**Stored records**
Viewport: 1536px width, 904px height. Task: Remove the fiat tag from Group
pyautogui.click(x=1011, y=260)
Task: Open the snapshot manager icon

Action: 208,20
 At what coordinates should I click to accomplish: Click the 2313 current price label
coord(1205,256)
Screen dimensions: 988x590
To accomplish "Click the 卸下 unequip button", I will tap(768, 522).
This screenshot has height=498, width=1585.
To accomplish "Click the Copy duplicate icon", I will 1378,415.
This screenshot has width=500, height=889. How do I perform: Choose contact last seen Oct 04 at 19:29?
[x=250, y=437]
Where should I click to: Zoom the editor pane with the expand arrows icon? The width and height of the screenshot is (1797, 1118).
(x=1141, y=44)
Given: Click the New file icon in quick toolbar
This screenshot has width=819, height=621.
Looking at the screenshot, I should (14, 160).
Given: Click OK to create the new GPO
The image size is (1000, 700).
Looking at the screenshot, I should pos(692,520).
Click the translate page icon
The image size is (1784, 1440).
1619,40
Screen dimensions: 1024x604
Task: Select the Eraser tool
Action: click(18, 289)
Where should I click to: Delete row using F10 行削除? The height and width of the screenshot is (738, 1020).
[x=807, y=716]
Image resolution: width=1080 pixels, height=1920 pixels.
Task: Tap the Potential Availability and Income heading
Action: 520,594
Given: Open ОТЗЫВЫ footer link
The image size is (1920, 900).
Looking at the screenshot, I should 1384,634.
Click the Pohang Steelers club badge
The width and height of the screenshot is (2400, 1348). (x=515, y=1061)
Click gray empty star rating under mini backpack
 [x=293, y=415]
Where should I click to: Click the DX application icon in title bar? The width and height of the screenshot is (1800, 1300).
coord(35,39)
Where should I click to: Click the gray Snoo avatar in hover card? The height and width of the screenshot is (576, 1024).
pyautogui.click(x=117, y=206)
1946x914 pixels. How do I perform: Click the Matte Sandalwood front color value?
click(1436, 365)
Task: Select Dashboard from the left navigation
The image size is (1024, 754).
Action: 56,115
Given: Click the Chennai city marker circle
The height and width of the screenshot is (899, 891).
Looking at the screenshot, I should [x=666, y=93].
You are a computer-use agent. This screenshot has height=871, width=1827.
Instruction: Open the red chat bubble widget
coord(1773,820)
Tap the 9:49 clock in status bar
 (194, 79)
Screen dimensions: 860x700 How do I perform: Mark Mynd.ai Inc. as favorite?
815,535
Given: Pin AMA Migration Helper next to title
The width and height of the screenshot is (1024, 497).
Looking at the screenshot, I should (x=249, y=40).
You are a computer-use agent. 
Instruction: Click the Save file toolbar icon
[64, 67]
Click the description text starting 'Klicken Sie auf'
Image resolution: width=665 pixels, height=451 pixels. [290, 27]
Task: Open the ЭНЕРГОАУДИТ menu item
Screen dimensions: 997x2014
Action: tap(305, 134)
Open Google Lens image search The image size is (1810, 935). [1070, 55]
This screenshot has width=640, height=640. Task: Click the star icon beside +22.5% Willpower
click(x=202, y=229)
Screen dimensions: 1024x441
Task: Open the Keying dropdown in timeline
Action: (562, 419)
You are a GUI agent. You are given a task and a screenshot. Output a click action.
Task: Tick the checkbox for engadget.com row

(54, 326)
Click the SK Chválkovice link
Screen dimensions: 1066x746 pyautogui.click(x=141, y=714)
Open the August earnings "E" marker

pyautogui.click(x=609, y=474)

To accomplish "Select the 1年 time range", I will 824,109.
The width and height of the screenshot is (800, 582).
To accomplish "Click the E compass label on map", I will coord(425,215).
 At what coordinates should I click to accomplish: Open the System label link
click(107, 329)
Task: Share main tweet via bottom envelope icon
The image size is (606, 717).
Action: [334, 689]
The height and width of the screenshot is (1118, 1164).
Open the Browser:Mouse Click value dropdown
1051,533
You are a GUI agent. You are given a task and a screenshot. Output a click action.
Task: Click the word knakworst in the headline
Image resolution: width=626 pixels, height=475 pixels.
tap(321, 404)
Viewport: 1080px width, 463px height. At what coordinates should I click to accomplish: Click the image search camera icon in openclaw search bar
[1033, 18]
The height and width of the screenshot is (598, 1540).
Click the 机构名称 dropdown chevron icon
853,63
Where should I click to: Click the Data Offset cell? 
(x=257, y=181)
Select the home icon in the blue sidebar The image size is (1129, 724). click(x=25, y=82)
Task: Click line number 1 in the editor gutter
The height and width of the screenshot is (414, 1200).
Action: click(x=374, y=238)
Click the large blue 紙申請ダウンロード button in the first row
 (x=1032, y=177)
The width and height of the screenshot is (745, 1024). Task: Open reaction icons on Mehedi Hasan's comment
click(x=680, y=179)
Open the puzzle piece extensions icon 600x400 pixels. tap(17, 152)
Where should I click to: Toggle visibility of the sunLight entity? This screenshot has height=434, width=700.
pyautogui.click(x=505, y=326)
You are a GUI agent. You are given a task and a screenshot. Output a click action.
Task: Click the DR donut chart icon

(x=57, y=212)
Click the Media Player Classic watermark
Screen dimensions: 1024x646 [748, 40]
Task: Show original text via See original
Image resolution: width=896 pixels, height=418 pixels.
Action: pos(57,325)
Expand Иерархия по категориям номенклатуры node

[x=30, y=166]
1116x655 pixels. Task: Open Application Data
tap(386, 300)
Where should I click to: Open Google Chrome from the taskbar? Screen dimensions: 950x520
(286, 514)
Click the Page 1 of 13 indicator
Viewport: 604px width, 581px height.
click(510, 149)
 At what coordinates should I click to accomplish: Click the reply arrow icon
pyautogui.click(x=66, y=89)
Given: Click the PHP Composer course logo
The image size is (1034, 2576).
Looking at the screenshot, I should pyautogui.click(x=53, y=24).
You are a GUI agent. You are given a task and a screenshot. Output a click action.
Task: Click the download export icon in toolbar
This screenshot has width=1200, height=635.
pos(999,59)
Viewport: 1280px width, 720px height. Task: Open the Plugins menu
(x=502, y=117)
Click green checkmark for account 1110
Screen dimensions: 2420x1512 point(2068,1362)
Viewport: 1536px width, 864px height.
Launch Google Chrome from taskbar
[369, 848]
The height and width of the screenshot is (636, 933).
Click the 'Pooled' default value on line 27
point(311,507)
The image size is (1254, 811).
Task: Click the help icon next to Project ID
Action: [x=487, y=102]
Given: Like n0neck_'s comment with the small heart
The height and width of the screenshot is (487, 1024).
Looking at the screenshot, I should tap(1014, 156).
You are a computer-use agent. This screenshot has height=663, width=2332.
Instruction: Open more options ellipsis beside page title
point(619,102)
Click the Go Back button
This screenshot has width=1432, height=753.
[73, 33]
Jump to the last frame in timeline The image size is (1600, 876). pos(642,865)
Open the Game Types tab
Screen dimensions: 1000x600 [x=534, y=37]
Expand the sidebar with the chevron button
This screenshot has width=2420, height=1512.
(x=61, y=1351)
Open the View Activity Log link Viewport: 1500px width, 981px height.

**Task statement**
Each line above must be returned exactly as written.

**Solution to the problem**
Viewport: 1536px width, 904px height. Task: Remove the fiat tag from Group
pyautogui.click(x=1011, y=260)
Task: Open the snapshot manager icon

Action: 208,20
 At what coordinates should I click to accomplish: Click the 2313 current price label
coord(1205,256)
Screen dimensions: 988x590
To accomplish "Click the 卸下 unequip button", I will tap(768, 522).
This screenshot has height=498, width=1585.
To accomplish "Click the Copy duplicate icon", I will 1378,415.
This screenshot has width=500, height=889. How do I perform: Choose contact last seen Oct 04 at 19:29?
[x=250, y=437]
Where should I click to: Zoom the editor pane with the expand arrows icon? The width and height of the screenshot is (1797, 1118).
(x=1141, y=44)
Given: Click the New file icon in quick toolbar
This screenshot has width=819, height=621.
Looking at the screenshot, I should (14, 160).
Given: Click OK to create the new GPO
The image size is (1000, 700).
Looking at the screenshot, I should pos(692,520).
Click the translate page icon
The image size is (1784, 1440).
1619,40
Screen dimensions: 1024x604
Task: Select the Eraser tool
Action: click(18, 289)
Where should I click to: Delete row using F10 行削除? The height and width of the screenshot is (738, 1020).
[x=807, y=716]
Image resolution: width=1080 pixels, height=1920 pixels.
Task: Tap the Potential Availability and Income heading
Action: 520,594
Given: Open ОТЗЫВЫ footer link
The image size is (1920, 900).
Looking at the screenshot, I should 1384,634.
Click the Pohang Steelers club badge
The width and height of the screenshot is (2400, 1348). (x=515, y=1061)
Click gray empty star rating under mini backpack
 [x=293, y=415]
Where should I click to: Click the DX application icon in title bar? The width and height of the screenshot is (1800, 1300).
coord(35,39)
Where should I click to: Click the gray Snoo avatar in hover card? The height and width of the screenshot is (576, 1024).
pyautogui.click(x=117, y=206)
1946x914 pixels. How do I perform: Click the Matte Sandalwood front color value?
click(1436, 365)
Task: Select Dashboard from the left navigation
The image size is (1024, 754).
Action: 56,115
Given: Click the Chennai city marker circle
The height and width of the screenshot is (899, 891).
Looking at the screenshot, I should [x=666, y=93].
You are a computer-use agent. This screenshot has height=871, width=1827.
Instruction: Open the red chat bubble widget
coord(1773,820)
Tap the 9:49 clock in status bar
 (194, 79)
Screen dimensions: 860x700 How do I perform: Mark Mynd.ai Inc. as favorite?
815,535
Given: Pin AMA Migration Helper next to title
The width and height of the screenshot is (1024, 497).
Looking at the screenshot, I should (x=249, y=40).
You are a computer-use agent. 
Instruction: Click the Save file toolbar icon
[64, 67]
Click the description text starting 'Klicken Sie auf'
Image resolution: width=665 pixels, height=451 pixels. [290, 27]
Task: Open the ЭНЕРГОАУДИТ menu item
Screen dimensions: 997x2014
Action: tap(305, 134)
Open Google Lens image search The image size is (1810, 935). [1070, 55]
This screenshot has width=640, height=640. Task: Click the star icon beside +22.5% Willpower
click(x=202, y=229)
Screen dimensions: 1024x441
Task: Open the Keying dropdown in timeline
Action: (562, 419)
You are a GUI agent. You are given a task and a screenshot. Output a click action.
Task: Tick the checkbox for engadget.com row

(54, 326)
Click the SK Chválkovice link
Screen dimensions: 1066x746 pyautogui.click(x=141, y=714)
Open the August earnings "E" marker

pyautogui.click(x=609, y=474)

To accomplish "Select the 1年 time range", I will 824,109.
The width and height of the screenshot is (800, 582).
To accomplish "Click the E compass label on map", I will coord(425,215).
 At what coordinates should I click to accomplish: Open the System label link
click(107, 329)
Task: Share main tweet via bottom envelope icon
The image size is (606, 717).
Action: [334, 689]
The height and width of the screenshot is (1118, 1164).
Open the Browser:Mouse Click value dropdown
1051,533
You are a GUI agent. You are given a task and a screenshot. Output a click action.
Task: Click the word knakworst in the headline
Image resolution: width=626 pixels, height=475 pixels.
tap(321, 404)
Viewport: 1080px width, 463px height. At what coordinates should I click to accomplish: Click the image search camera icon in openclaw search bar
[1033, 18]
The height and width of the screenshot is (598, 1540).
Click the 机构名称 dropdown chevron icon
853,63
Where should I click to: Click the Data Offset cell? 
(x=257, y=181)
Select the home icon in the blue sidebar The image size is (1129, 724). click(x=25, y=82)
Task: Click line number 1 in the editor gutter
The height and width of the screenshot is (414, 1200).
Action: click(x=374, y=238)
Click the large blue 紙申請ダウンロード button in the first row
 (x=1032, y=177)
The width and height of the screenshot is (745, 1024). Task: Open reaction icons on Mehedi Hasan's comment
click(x=680, y=179)
Open the puzzle piece extensions icon 600x400 pixels. tap(17, 152)
Where should I click to: Toggle visibility of the sunLight entity? This screenshot has height=434, width=700.
pyautogui.click(x=505, y=326)
You are a GUI agent. You are given a task and a screenshot. Output a click action.
Task: Click the DR donut chart icon

(x=57, y=212)
Click the Media Player Classic watermark
Screen dimensions: 1024x646 [748, 40]
Task: Show original text via See original
Image resolution: width=896 pixels, height=418 pixels.
Action: pos(57,325)
Expand Иерархия по категориям номенклатуры node

[x=30, y=166]
1116x655 pixels. Task: Open Application Data
tap(386, 300)
Where should I click to: Open Google Chrome from the taskbar? Screen dimensions: 950x520
(286, 514)
Click the Page 1 of 13 indicator
Viewport: 604px width, 581px height.
click(510, 149)
 At what coordinates should I click to accomplish: Click the reply arrow icon
pyautogui.click(x=66, y=89)
Given: Click the PHP Composer course logo
The image size is (1034, 2576).
Looking at the screenshot, I should pyautogui.click(x=53, y=24).
You are a GUI agent. You are given a task and a screenshot. Output a click action.
Task: Click the download export icon in toolbar
This screenshot has width=1200, height=635.
pos(999,59)
Viewport: 1280px width, 720px height. Task: Open the Plugins menu
(x=502, y=117)
Click green checkmark for account 1110
Screen dimensions: 2420x1512 point(2068,1362)
Viewport: 1536px width, 864px height.
Launch Google Chrome from taskbar
[369, 848]
The height and width of the screenshot is (636, 933).
Click the 'Pooled' default value on line 27
point(311,507)
The image size is (1254, 811).
Task: Click the help icon next to Project ID
Action: [x=487, y=102]
Given: Like n0neck_'s comment with the small heart
The height and width of the screenshot is (487, 1024).
Looking at the screenshot, I should tap(1014, 156).
You are a computer-use agent. This screenshot has height=663, width=2332.
Instruction: Open more options ellipsis beside page title
point(619,102)
Click the Go Back button
This screenshot has width=1432, height=753.
[73, 33]
Jump to the last frame in timeline The image size is (1600, 876). pos(642,865)
Open the Game Types tab
Screen dimensions: 1000x600 [x=534, y=37]
Expand the sidebar with the chevron button
This screenshot has width=2420, height=1512.
(x=61, y=1351)
Open the View Activity Log link Viewport: 1500px width, 981px height.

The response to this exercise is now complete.